Читать «Перевод русского. Дневник фройлян Мюллер – фрау Иванов» онлайн - страница 34

Карин ван Моурик

Из глубины шкафа на меня посмотрели три разные вешалки. Огромный холодильник «Сибирь» призывно грохотал и содрогался, – но у меня не было ни водки, ни закуски, и не нужны мне были его сибирские просторы.

Со мною он обходился ласково и почтительно, приборы мои рассматривал с горящими глазами и всему радовался, особенно тому, что я немка, и задавал много вопросов. Я же с жадностью смотрела на его круглую голову в блестящих очках, на его жесты, на фолианты и словари, на всевозможные фигурки кошек, которые присутствовали повсюду… Профессор напоминал мне всех тех прекрасных ученых, чудаков, совершающих важнейшие открытия в науке, у которых взор сияет безумной, неутомимой страстью к познанию, а улыбка их – совершенно детская…

Я пыталась уловить, отчего мне так хорошо, отчего это ощущение радости, покоя и добра, и понимала, что причиной тому – эта огромная голова и искры, сыплющиеся из-под очков.

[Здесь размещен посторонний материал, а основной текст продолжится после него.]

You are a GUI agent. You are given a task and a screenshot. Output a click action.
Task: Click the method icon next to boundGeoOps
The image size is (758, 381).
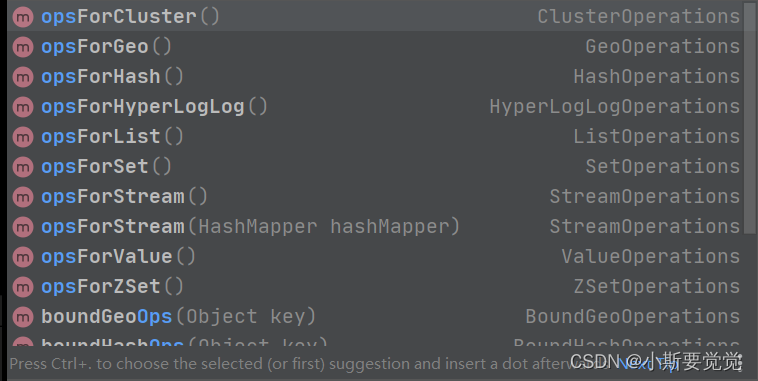[23, 317]
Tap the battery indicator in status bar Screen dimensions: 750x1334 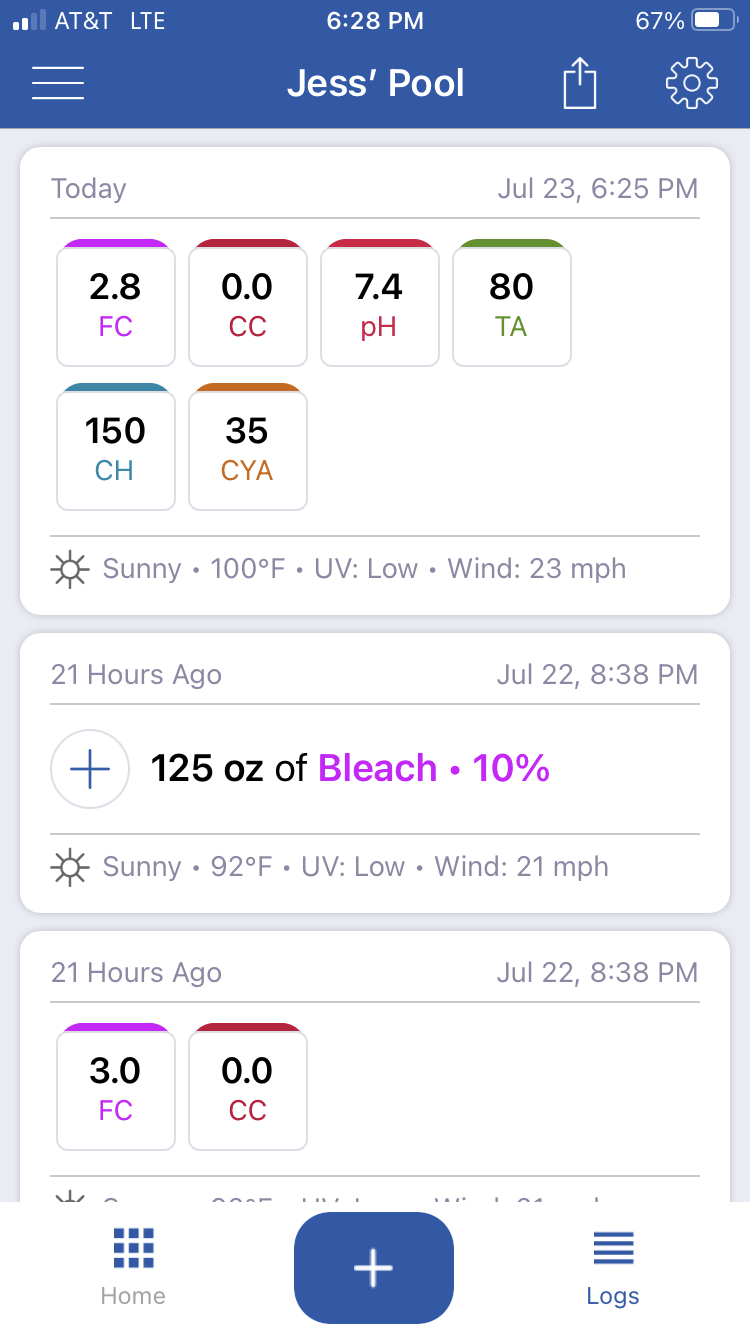click(x=716, y=20)
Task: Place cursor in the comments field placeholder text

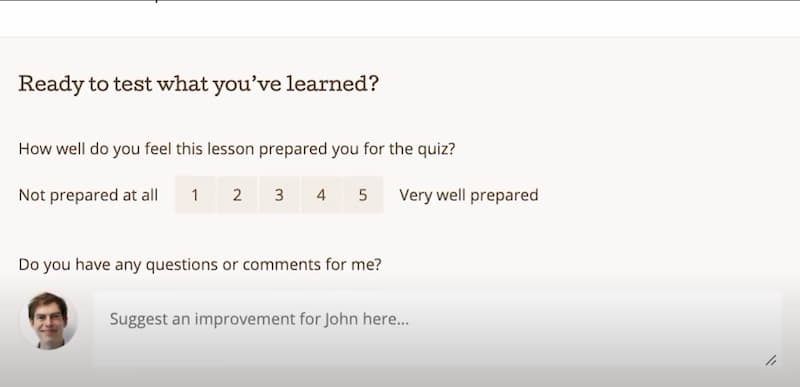Action: [259, 319]
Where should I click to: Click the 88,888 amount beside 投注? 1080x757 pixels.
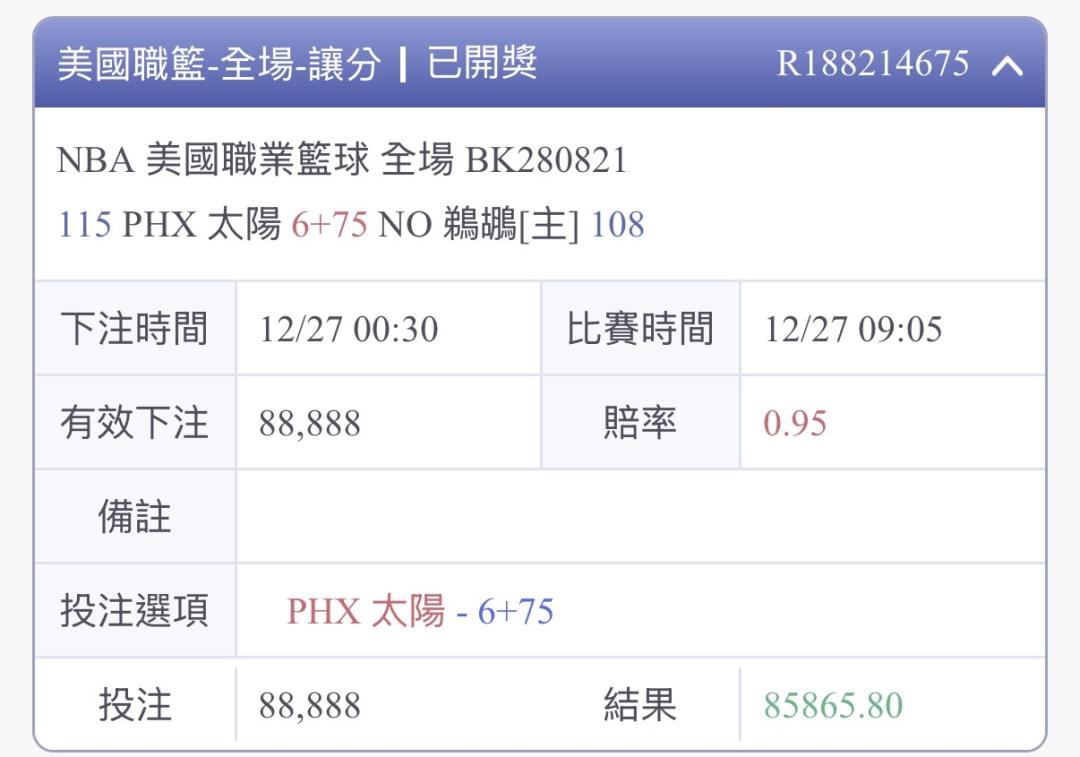tap(309, 705)
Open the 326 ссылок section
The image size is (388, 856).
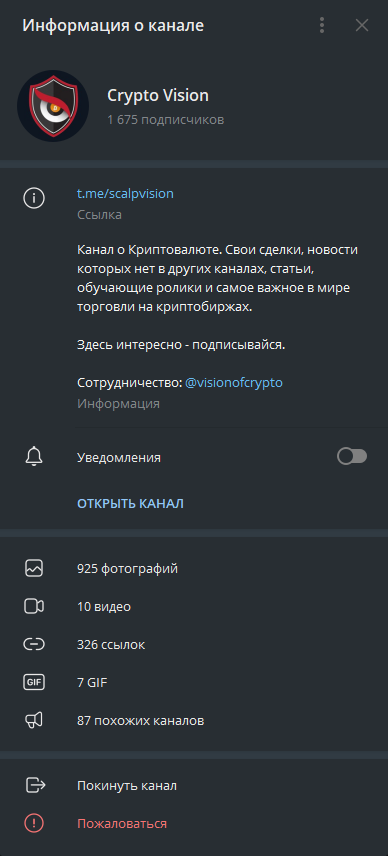coord(194,645)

Я еще не знала тогда, что он играет на нескольких музыкальных инструментах, владеет пятью языками, пишет книги по медицине и сочиняет стихи…

В клинике мне рассказали, что свой рабочий день профессор начинает в три часа утра – обходит больных. В пору своей врачебной практики в реанимации он заметил, что срочные вызовы к больным из-за резкого ухудшения их состояния происходят от четырех до пяти утра!

Мне вспомнился час, когда уже уснули совы и еще не проснулись жаворонки… Вот кто не дремлет в эту пору! Смерть и тот, кто готов вступить с нею в поединок: он, профессор из Петрозаводска. Помешав ей, он идет в свой кабинет, в предрассветных сумерках писать поэму, а потом спешит на лекции к студентам, и снова – к больным, а там – к роялю или скрипке, к книгам и новейшим медицинским журналам, к семье и друзьям…

А в три часа (ночи ли, утра) он белым ангелом полетит по коридорам своей больницы. И смерть, заслышав мягкий шорох его крыльев, шарахнется прочь. Улизнет из палаты через скрипучую форточку и станет не различимой в февральском мраке.

Почтовая карточка военнопленного

Знаю, что такое – коснуться старых писем, потертой пачки, перевязанной крест-накрест веревочкой или завернутой в пожелтевшую газету, датированную годом, в котором тебя и на свете не было… Сначала ты пробегаешь глазами письмо за письмом (поздравительные открытки со стандартным текстом отбрасываются в сторону – потом!), не вчитываясь, а ускоряясь, нетерпеливо убирая листочек обратно в конверт (не помять, не порвать!) и жадно открывая следующий… будто ищешь доказательств или подтверждений.

Потом сидишь над разбросанными конвертами в отупении и усталости, со смешанным чувством неловкости за вторжение в приватную переписку и гордости за допуск к архивам. Потом уже вернешься и рассмотришь пристальней, но не сразу, а сразу – это вихрь нетерпения и любопытства.

После смерти мамы я захватила старую обувную коробку из простого картона, в которой мама хранила документы и письма времен фашистской Германии – тех времен, о которых в нашей семье почти не разговаривали. Мама эту коробку, впрочем, не прятала и под ключиком не держала – коробка стояла скромно в хозяйственном шкафу. Никто ее не трогал (скажем так, я не решилась бы на это, а брат и сестра особо не интересовались старыми письмами). Вот и теперь я не торопилась исследовать ее нутро. Все смотрела на нее. Все тянула время.